> _EXERCISE_
Let the answer be the lines from the one with "Click the help" to the end of the entries, copied exactly with both boundary lines kept.

> _PROVIDED ENTRIES_

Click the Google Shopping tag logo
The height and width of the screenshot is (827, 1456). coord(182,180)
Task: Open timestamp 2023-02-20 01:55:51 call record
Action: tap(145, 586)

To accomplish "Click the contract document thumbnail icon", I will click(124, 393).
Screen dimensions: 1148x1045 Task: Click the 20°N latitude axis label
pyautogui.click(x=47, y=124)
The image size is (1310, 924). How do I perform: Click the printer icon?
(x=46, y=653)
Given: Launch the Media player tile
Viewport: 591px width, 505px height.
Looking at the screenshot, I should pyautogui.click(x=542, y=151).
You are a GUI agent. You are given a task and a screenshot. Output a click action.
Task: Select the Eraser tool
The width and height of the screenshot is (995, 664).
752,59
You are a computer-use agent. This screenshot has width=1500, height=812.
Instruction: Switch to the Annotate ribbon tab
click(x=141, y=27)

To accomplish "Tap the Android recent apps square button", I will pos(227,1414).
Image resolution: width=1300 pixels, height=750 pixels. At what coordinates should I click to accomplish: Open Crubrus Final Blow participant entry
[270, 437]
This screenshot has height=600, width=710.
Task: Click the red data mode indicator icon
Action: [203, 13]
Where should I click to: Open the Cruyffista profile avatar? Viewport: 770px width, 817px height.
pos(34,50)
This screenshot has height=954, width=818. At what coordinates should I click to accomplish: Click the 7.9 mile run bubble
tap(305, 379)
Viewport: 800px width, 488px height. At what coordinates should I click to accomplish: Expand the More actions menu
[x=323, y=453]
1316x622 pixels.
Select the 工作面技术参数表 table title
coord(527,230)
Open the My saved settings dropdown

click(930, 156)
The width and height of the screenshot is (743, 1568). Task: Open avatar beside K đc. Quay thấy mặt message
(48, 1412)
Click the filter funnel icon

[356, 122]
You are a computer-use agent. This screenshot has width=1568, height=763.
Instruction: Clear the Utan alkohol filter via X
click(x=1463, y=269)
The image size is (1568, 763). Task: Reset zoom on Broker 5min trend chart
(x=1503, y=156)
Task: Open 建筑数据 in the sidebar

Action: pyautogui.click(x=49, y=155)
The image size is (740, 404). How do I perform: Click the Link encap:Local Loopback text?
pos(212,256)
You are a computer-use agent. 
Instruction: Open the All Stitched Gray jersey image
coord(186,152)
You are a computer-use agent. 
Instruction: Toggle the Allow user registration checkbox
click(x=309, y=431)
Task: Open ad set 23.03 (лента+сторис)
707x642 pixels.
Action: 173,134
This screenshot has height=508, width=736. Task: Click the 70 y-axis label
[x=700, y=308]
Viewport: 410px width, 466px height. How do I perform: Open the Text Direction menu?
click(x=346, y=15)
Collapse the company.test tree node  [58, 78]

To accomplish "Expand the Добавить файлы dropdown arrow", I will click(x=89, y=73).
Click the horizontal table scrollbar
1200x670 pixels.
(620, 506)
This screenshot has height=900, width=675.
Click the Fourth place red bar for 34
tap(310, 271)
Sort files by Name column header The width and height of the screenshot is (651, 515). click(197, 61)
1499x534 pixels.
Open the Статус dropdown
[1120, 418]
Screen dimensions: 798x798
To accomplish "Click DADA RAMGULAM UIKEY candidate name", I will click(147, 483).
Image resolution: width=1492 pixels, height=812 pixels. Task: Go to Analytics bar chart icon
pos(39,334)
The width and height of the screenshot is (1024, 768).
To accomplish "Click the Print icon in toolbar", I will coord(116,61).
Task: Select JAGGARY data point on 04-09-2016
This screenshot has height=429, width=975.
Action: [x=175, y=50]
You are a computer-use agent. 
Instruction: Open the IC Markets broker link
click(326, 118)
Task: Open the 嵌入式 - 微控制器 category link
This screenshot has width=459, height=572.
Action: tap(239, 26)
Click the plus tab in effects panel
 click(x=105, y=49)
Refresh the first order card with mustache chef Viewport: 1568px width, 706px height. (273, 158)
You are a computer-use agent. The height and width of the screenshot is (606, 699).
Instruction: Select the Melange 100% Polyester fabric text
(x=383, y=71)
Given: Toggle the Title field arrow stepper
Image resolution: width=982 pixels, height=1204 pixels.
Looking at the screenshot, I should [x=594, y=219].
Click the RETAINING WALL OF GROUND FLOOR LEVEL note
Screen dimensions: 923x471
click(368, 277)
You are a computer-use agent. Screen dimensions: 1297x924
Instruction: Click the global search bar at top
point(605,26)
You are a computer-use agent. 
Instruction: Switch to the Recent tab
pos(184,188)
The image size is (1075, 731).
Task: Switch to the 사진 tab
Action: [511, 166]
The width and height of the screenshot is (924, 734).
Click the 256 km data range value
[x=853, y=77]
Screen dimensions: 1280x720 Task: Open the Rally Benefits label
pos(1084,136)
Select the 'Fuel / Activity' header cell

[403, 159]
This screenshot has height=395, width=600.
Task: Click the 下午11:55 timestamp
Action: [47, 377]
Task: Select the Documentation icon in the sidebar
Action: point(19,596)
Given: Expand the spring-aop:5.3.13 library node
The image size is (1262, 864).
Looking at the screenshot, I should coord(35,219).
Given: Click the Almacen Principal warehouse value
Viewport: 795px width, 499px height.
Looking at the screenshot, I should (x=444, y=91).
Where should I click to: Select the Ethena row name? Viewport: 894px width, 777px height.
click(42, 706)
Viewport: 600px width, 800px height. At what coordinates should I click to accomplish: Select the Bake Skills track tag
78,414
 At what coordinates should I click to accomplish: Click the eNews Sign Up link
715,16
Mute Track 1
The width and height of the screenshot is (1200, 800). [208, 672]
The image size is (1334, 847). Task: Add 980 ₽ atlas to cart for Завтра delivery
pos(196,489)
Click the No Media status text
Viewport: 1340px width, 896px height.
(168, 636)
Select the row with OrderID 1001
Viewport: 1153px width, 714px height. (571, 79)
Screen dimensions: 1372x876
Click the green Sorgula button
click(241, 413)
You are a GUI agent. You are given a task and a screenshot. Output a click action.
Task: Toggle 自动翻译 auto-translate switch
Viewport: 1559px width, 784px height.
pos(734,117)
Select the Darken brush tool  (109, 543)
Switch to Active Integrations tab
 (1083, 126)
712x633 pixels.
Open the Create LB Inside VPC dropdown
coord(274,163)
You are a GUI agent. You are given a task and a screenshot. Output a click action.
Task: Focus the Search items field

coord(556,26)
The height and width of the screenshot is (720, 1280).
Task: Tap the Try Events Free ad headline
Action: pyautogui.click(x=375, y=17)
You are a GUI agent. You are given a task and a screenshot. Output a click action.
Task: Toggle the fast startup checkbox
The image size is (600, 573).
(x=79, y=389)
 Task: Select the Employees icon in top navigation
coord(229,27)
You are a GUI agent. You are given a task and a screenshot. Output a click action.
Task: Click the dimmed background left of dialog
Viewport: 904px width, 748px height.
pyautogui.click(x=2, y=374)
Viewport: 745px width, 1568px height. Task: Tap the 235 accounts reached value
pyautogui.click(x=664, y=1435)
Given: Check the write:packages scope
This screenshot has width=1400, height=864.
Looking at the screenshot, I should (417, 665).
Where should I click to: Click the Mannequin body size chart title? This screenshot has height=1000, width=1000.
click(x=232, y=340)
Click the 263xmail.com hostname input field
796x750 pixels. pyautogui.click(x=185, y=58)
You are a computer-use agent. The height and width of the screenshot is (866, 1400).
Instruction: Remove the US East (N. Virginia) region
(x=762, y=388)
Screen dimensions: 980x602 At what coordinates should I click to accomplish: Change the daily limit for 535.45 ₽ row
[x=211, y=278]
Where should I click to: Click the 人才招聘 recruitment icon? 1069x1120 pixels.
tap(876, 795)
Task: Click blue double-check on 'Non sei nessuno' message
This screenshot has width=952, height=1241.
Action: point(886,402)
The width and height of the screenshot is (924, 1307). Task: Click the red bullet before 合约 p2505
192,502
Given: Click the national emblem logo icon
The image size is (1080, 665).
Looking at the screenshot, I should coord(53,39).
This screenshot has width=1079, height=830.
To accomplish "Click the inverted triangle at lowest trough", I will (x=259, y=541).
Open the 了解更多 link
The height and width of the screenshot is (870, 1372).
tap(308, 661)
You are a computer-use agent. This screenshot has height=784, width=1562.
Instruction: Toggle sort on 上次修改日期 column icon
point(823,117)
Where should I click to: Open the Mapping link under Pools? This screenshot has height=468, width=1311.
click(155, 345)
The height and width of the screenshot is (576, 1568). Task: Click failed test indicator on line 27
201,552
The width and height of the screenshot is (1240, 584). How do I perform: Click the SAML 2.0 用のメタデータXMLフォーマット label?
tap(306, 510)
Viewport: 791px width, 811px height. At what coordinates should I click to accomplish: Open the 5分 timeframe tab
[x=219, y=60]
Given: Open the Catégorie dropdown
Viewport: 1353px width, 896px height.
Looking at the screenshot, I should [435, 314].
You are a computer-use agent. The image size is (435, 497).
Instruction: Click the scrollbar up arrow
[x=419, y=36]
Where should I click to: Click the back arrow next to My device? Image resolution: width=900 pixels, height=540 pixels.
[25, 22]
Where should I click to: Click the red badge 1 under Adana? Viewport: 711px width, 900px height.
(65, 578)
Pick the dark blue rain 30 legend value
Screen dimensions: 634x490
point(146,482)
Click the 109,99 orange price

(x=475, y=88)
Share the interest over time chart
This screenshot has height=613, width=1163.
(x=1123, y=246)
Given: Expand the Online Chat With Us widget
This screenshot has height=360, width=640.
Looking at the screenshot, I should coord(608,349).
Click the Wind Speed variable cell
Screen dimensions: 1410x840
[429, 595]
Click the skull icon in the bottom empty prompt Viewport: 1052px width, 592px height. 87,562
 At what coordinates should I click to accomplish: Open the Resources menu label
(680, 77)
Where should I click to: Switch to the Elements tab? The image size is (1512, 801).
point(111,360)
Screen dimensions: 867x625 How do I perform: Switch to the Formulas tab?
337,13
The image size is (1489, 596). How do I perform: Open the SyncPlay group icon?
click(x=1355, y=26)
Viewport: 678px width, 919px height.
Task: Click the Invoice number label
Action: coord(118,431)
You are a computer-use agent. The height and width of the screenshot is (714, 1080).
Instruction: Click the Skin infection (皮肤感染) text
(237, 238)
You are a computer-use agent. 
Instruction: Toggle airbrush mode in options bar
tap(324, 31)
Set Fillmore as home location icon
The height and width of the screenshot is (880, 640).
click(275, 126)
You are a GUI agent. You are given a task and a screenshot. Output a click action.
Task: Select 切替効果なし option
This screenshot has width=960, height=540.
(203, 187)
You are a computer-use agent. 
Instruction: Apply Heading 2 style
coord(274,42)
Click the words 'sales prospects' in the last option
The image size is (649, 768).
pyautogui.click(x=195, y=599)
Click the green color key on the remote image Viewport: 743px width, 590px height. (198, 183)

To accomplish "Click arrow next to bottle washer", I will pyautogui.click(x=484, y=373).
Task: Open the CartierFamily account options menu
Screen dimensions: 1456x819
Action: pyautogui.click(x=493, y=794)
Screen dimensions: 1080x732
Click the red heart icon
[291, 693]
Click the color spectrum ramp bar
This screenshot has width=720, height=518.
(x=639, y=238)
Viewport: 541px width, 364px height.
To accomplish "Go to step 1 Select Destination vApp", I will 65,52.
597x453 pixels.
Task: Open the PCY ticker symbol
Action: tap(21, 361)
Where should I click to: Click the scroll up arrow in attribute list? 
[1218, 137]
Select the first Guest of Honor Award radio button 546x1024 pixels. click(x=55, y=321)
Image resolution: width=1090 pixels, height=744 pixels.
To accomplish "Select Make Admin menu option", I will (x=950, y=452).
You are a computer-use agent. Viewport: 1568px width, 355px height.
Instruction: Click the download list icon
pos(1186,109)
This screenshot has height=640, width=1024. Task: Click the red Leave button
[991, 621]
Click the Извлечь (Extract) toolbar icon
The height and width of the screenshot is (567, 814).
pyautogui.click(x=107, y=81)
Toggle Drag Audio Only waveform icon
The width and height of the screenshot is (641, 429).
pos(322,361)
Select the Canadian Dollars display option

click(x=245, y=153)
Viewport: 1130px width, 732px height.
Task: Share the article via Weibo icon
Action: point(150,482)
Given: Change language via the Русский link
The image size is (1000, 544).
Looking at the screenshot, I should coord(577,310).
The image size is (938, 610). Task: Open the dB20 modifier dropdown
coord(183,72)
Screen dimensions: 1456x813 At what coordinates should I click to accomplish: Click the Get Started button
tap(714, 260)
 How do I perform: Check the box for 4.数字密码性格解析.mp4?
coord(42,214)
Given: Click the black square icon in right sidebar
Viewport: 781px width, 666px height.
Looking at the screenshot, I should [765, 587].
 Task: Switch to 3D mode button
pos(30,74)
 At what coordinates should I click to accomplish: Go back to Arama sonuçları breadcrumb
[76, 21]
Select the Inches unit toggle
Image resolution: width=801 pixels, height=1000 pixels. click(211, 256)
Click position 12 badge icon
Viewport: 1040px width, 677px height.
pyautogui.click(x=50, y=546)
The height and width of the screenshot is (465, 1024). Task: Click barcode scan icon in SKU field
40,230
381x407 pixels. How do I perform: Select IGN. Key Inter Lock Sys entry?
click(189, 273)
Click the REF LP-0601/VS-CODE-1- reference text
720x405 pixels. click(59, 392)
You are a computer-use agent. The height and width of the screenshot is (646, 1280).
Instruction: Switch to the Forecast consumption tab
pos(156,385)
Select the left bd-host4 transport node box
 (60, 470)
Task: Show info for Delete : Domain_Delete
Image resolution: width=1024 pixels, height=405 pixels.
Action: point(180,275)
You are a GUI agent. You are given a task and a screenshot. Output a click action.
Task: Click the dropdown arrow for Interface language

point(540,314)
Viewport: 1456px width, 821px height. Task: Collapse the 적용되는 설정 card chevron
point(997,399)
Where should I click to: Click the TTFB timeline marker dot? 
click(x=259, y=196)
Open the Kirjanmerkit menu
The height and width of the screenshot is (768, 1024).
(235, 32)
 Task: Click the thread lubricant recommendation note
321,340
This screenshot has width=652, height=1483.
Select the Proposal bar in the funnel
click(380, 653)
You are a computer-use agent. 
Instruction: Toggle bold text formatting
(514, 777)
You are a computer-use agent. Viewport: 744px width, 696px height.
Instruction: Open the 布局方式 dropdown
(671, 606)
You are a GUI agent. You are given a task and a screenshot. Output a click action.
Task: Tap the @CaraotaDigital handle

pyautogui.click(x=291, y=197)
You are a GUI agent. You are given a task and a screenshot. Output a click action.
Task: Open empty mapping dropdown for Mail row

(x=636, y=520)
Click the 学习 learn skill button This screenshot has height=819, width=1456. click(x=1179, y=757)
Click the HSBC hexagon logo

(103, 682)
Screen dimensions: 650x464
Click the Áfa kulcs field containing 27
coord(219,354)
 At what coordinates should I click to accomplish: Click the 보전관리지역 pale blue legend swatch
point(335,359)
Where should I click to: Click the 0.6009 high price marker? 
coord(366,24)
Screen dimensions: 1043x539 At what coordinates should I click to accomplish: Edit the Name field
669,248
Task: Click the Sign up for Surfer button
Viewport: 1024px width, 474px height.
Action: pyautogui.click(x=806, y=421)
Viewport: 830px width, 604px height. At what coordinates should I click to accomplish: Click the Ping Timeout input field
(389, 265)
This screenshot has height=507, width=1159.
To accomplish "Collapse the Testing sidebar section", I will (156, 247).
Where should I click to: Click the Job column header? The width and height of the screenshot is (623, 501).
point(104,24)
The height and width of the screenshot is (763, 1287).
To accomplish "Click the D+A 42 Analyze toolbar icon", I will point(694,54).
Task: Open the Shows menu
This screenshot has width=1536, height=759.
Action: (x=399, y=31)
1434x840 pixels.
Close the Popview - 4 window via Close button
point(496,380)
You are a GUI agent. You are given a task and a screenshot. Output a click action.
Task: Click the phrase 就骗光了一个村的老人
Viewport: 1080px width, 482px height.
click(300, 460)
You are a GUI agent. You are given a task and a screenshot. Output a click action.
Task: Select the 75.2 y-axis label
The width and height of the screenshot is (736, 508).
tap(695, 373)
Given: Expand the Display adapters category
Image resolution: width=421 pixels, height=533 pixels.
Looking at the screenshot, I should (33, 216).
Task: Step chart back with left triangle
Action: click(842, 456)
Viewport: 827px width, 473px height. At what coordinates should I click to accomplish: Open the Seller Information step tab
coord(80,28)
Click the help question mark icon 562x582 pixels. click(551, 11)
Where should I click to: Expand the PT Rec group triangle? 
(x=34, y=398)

> _TASK OUTPUT_
Click the help question mark icon 562x582 pixels. click(551, 11)
Where should I click to: Expand the PT Rec group triangle? 
(x=34, y=398)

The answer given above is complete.